Directions –
Render the part of the listing below that opens with the line containing "You are a computer-use" and closes with the line containing "coord(37,37)" as a JSON list of strings, one per line, leaving out blank lines and pictures.

Records supplied –
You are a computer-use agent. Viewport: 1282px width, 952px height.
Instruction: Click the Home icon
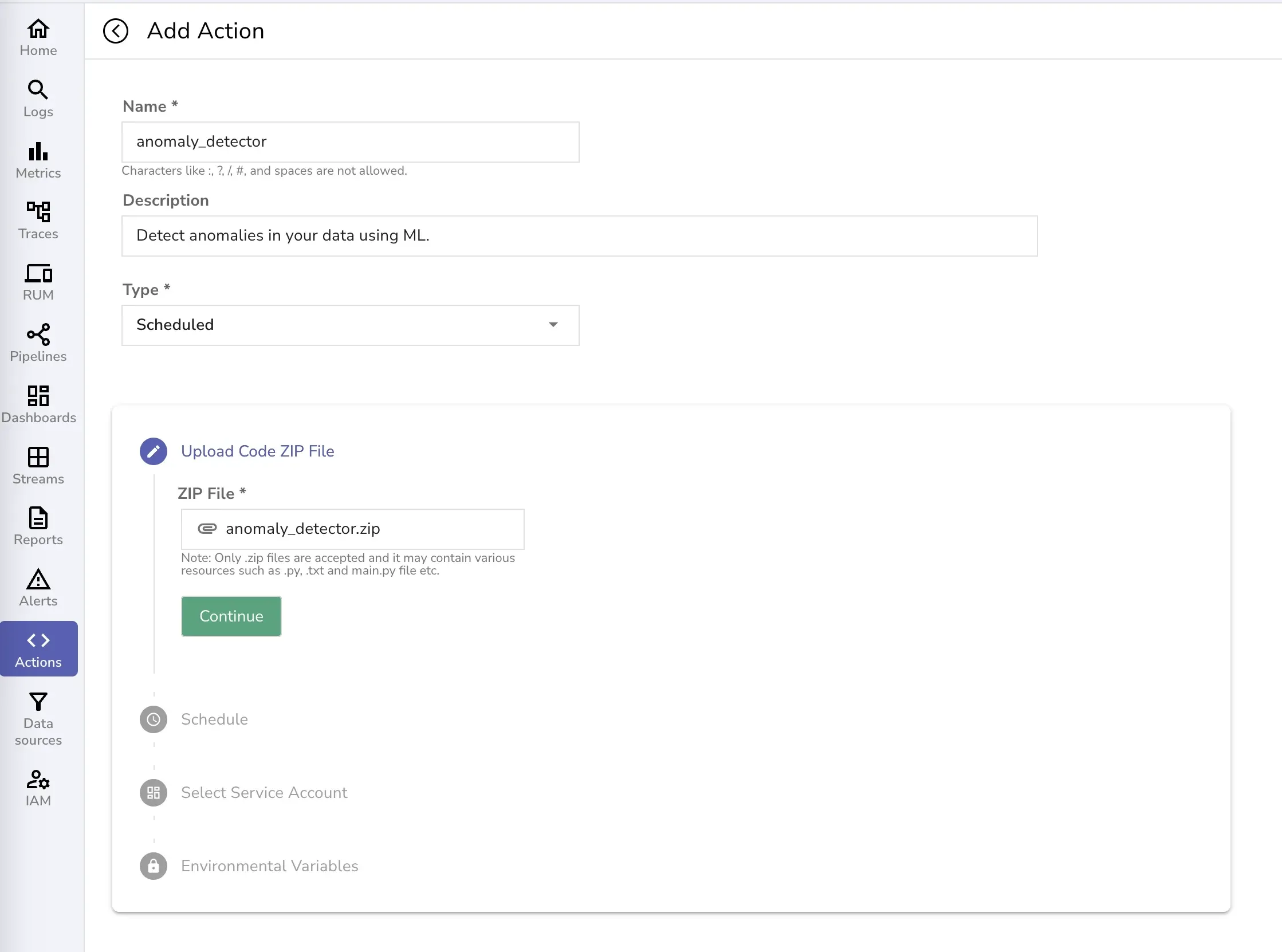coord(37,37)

--

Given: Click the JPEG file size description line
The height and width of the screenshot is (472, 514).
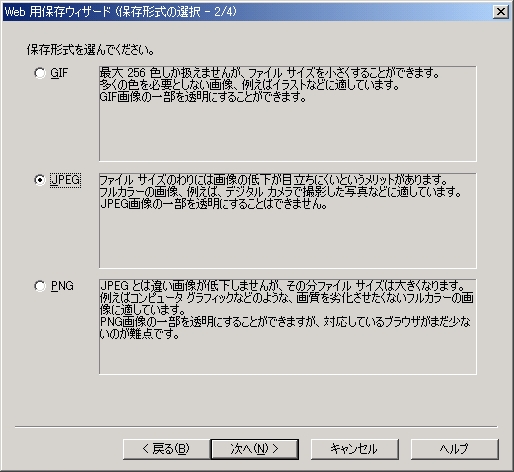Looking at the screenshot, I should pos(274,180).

...

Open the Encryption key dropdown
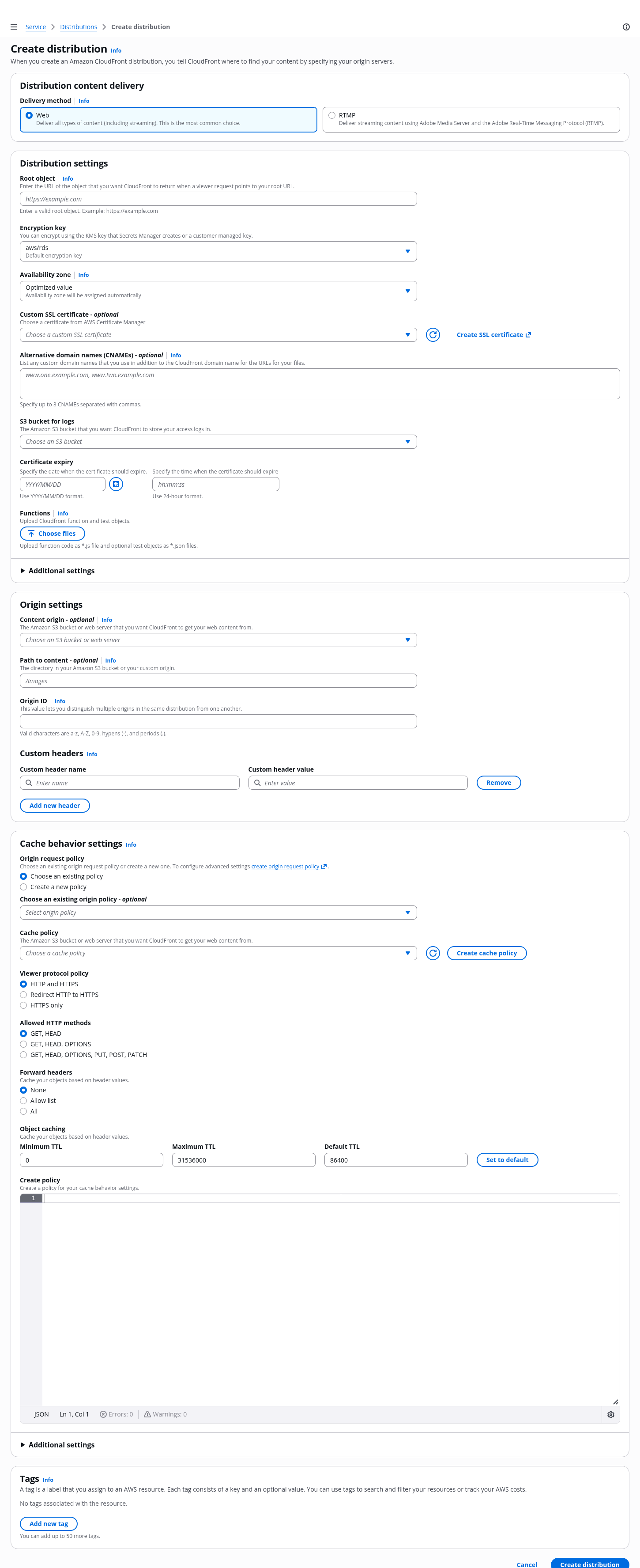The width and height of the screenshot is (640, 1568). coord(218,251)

Full response –
[
  "You are a computer-use agent. Viewport: 1282px width, 952px height.",
  "Instruction: Click the Home icon",
  "coord(37,37)"
]